Refined Root Cause: Authentication-Phase Shutdown, Not ready_to_display Race
The prior analysis hypothesized the race was about ready_to_display being set before the walreceiver entered its main loop. The new messages refine this to a more specific failure mode: the walsender is killed during authentication, before it ever begins replication.
Kuroda's Hypothesis (Confirmed by Korotkov)
Kuroda identified that the publisher log shows:
FATAL: canceling authentication due to timeout
This means the walsender process was still in PerformAuthentication() when the shutdown signal arrived. The test's assumption — that by the time the walreceiver PID is visible, the walsender has completed authentication and entered replication streaming — is violated under load or with any delay in the authentication path.

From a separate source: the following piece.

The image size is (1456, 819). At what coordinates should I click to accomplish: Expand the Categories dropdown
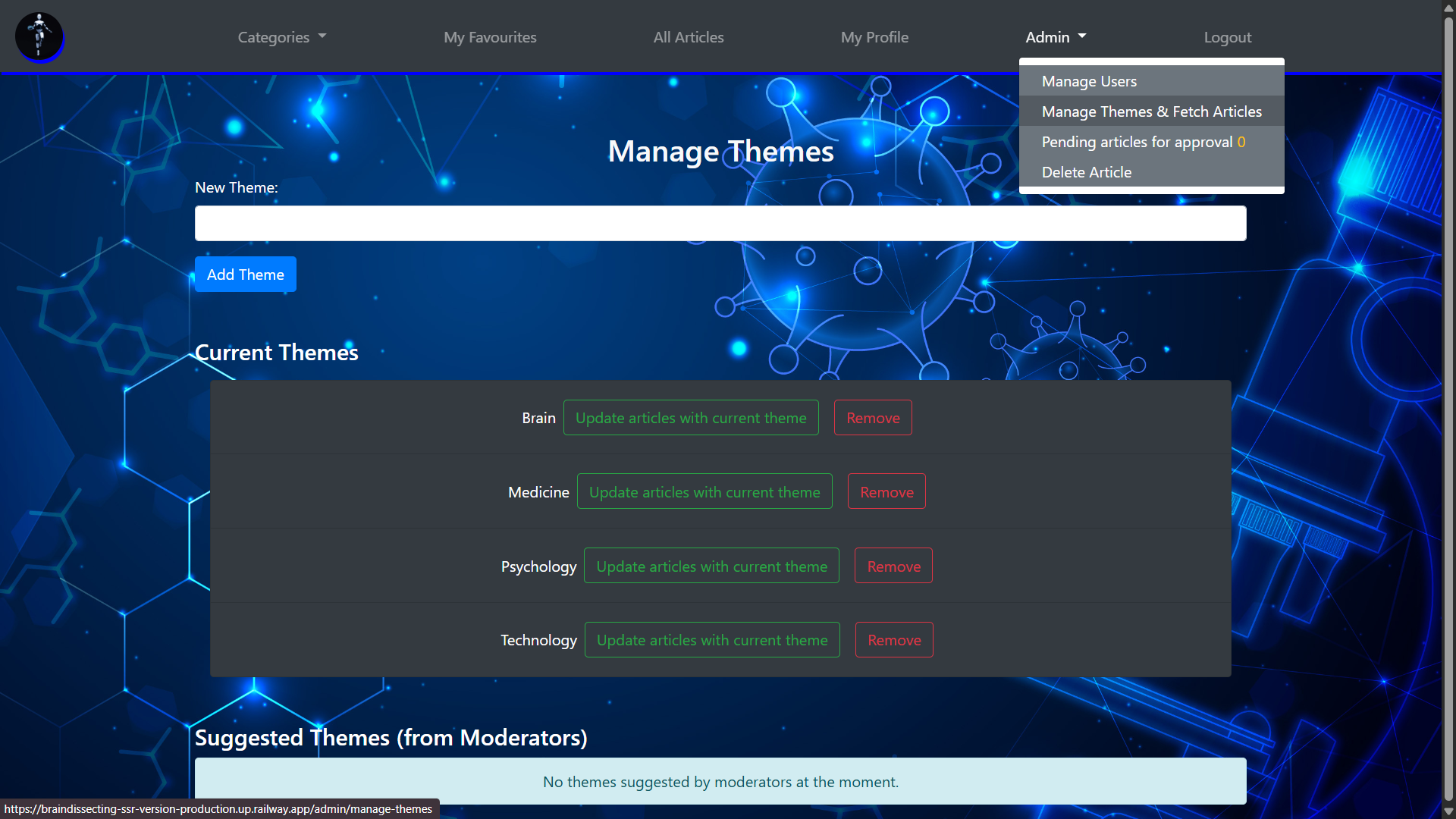(x=281, y=37)
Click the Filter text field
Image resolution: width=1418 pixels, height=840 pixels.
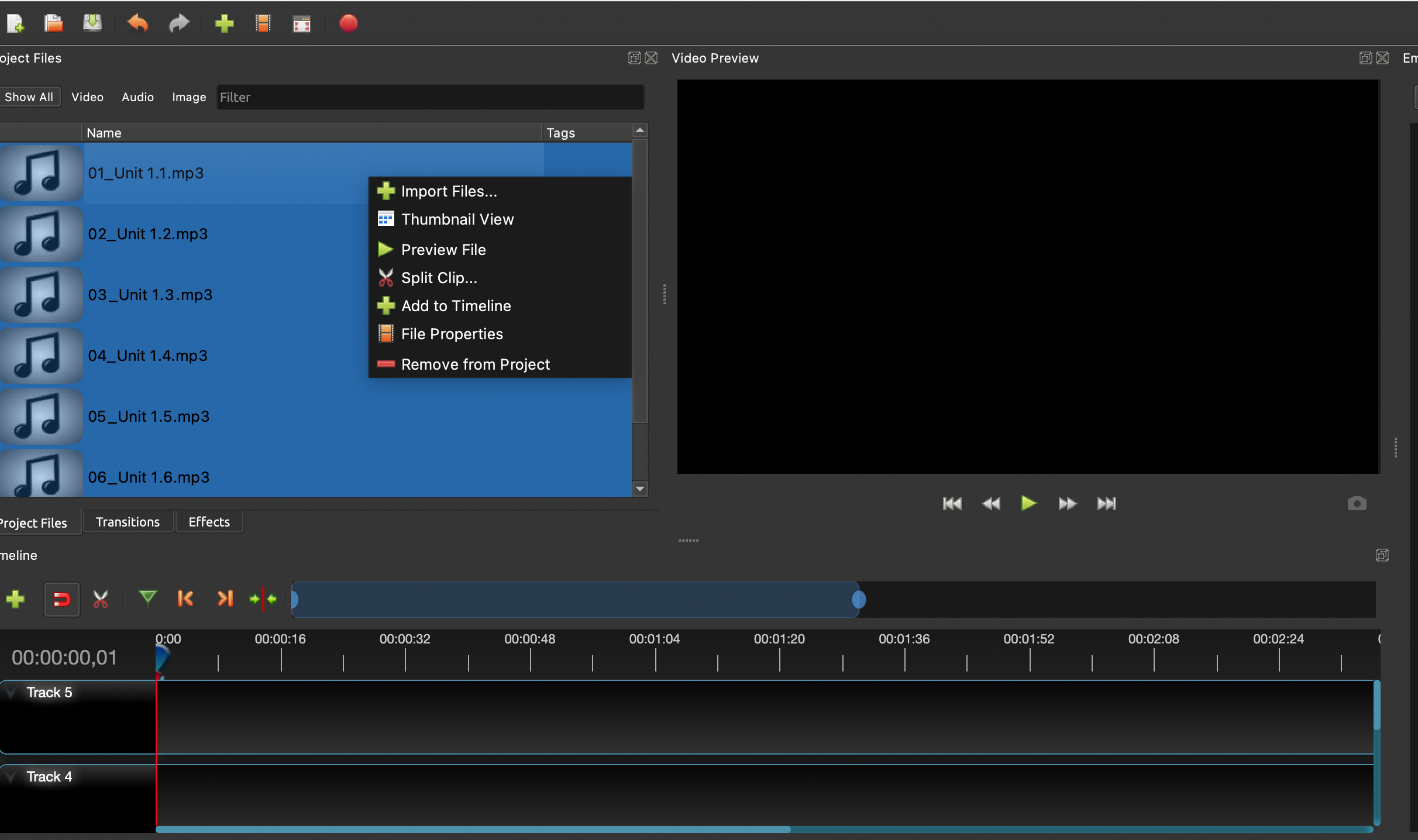point(430,97)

Korotkov confirmed this by inserting a 500ms pg_usleep() inside ClientAuthentication() (in auth.c) specifically guarded by am_walsender. This reliably reproduces the test failure with the exact same log signature: the walsender gets terminated during authentication, the connection never reaches the streaming state, and the expected "stalled replication" condition is never established.
Korotkov's Correction
Korotkov acknowledged he had initially pointed to the wrong log file in his earlier investigation. The subscriber-side synchronized_standby_slots error was a red herring. The actual failure is entirely publisher-side: the walsender is shut down before completing authentication.
Silitskiy's Proposed Fix
Silitskiy proposes a test-level fix: add a check that ensures the walreceiver on the standby is fully initialized and replication has actually started before the test proceeds to shut down the publisher. This is a synchronization fix in the test harness, not a code change to the feature itself. Silitskiy reports the fix eliminates the reproducer.
This confirms the prior analysis's conclusion that the bug is in test infrastructure, not in wal_sender_shutdown_timeout logic itself.